Indeed, the European Banking Authority reduced the amount originally estimated necessary, and banks already seeking to avoid hitting investors or taking government funds with strings attached are trying to use other measures to reach the target of 9% of core capital reserves.
Bloomberg reported that some of the strategies in play by banks are adjustments in risk weightings, limitation of dividends, retention of earnings, reductions in loans and sales of assets. Banks had even threatened to drop lending and risk bringing on a recession rather than resort to government funds that would require them to meet limits on dividends and bonuses. European Union policymakers are already pushing for such limits.

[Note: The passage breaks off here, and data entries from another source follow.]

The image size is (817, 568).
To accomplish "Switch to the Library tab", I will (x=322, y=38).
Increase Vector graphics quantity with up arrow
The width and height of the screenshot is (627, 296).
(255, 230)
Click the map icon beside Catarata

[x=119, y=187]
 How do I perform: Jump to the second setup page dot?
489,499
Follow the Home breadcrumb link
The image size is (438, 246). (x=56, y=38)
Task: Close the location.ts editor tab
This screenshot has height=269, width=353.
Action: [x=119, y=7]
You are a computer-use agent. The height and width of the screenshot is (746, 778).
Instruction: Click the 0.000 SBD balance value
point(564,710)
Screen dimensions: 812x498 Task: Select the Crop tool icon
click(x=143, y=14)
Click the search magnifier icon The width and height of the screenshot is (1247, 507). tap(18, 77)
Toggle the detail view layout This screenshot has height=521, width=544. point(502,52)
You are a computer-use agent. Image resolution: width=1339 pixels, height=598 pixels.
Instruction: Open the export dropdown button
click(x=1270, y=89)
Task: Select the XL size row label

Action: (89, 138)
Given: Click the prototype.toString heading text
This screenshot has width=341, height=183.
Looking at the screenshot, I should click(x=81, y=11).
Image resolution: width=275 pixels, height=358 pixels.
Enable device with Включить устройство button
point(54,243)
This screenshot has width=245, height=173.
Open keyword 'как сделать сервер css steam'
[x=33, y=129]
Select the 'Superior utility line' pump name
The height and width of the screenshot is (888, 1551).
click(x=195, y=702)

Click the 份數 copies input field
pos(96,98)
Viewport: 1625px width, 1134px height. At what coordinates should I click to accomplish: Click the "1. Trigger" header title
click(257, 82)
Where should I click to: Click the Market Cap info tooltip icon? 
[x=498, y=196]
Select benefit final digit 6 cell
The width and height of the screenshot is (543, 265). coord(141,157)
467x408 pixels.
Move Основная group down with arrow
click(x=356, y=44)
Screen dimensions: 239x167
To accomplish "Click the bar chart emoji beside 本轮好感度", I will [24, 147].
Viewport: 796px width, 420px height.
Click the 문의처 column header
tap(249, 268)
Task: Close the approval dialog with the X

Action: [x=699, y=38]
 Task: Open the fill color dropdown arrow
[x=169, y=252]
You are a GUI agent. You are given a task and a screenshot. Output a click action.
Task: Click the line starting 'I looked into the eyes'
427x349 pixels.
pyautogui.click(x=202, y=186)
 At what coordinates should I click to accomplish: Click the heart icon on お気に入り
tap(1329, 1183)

The Banking Authority has also played its part; the authority, which oversees the banking regulators of the region, has reduced the amount of core capital required via changes in its calculations to offset peripheral national debt writedowns with gains on U.K. and German bond holdings by banks; those bonds are currently trading for more than face value.
Such moves have not wowed analysts. Philippe Bodereau, head of credit research at Pacific Investment Management Co. in London, was quoted saying, “The issue is how much fresh capital will be brought in. It would be positive if we saw banks launching rights issues, but they won’t. This is hardly shock and awe.”
Peter Hahn, a professor of finance at London’s Cass Business School and a former managing director at New York-based Citigroup, said in the report, “Surely, no one thinks that by allowing banks to avoid raising capital in all these various ways it’s going to give investors more confidence. Part of the issue for a long time has been the lack of credibility of bank balance sheets and their risk models. This isn’t going to help.”
Last week EU leaders ordered banks to raise the ratio of “highest quality” capital they hold by the end of June. That created a shortfall of 106 billion euros ($150 billion). But Huw Van Steenis, a Morgan Stanley analyst, wrote in an Oct. 28 report that of Europe’s 28 largest lenders, only eight will have to raise a total of 11 billion euros from investors. If the largest banks only raise a tenth of the estimated total capital shortfall regulators mentioned, there is concern that the plan to shore up eurozone banks could fail.
Spanish banks need to raise 26 billion euros, but according to Van Steenis, 9.7 billion euros can be found through converting hybrid securities into equity. Spanish banks also plan to rely on profit and changes to the way they calculate risk-weighted assets to meet the target. Basel rules allow firms to use internal models to decide how much capital to assign to assets based on their own assessment of a default. They are not obliged to disclose models, and banks can come up with different risk weightings for the same assets, according to regulators and analysts.
“The fact that the 26 billion euros could end up with less than 5 billion euros from capital-raising is a concern,” Van Steenis commented.